В этот день лебеди получили тройную порцию. Во-первых, манеры Носика подтверждали мою догадку — он не предатель своей родины, а только агент предателя, а золотистый загар… Я думал неделю и вдруг ударил себя по лбу — это горный загар, Носик или швейцарец, или живет здесь! Но где же именно? Где в крохотной Швейцарии может болтаться агент предателя, имеющий дело с разведками и идущий на смертельный риск? Только в Женеве! В городе, где вокруг Лиги Наций кишат агенты трех десятков разведок, зная свою безнаказанность, потому что никто из них местными швейцарскими делами не интересуется. Носик живет в Женеве! Он бродит но улицам рядом со мной!!
Лебеди опять в этот счастливый день получили немало, а я вызвал сюда Гана ван Лооя, моего чудесного антверпенского рисовальщика.
Женева — скучный, чопорный кальвинистский город, и все веселые иностранцы, особенно сомнительного поведения, непременно бывают в двух местах — в дорогом «Интернациональном баре» и в более дешевой пивной «Брассери Юниверселль». Стены обоих заведений покрыты портретами именитых посетителей с их автографами. Среди портретов немало фотографий, но попадаются и бойко рисованные заезжими художниками. Сказано-сделано. Я засадил Гана в «Брассери», а сам уселся с карандашом и бумагой в «Баре». И оба мы в один день поймали Носика!

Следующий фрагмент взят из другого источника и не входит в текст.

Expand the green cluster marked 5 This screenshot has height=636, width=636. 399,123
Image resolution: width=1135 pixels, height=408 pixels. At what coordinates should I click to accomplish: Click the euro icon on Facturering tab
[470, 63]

— Здорово! — сказал я. — Ну, и что было дальше?
— Дальше предстояло идти на риск. Признаться, что я советский агент, казалось нецелесообразным, потому что оскорбленный Носик, вероятно, нам не доверял и нас ненавидел больше, чем кого бы то ни было. И я решил — выдам-ка себя за японского шпиона, и пусть поможет мне сам великий Будда!
Бармен Эмиль, агент всех разведок мира, подал нам виски с содой, когда я уверенно опустился в кресло рядом с Носиком. Людей было мало, Эмиль отвлекся болтовней с красивой американкой.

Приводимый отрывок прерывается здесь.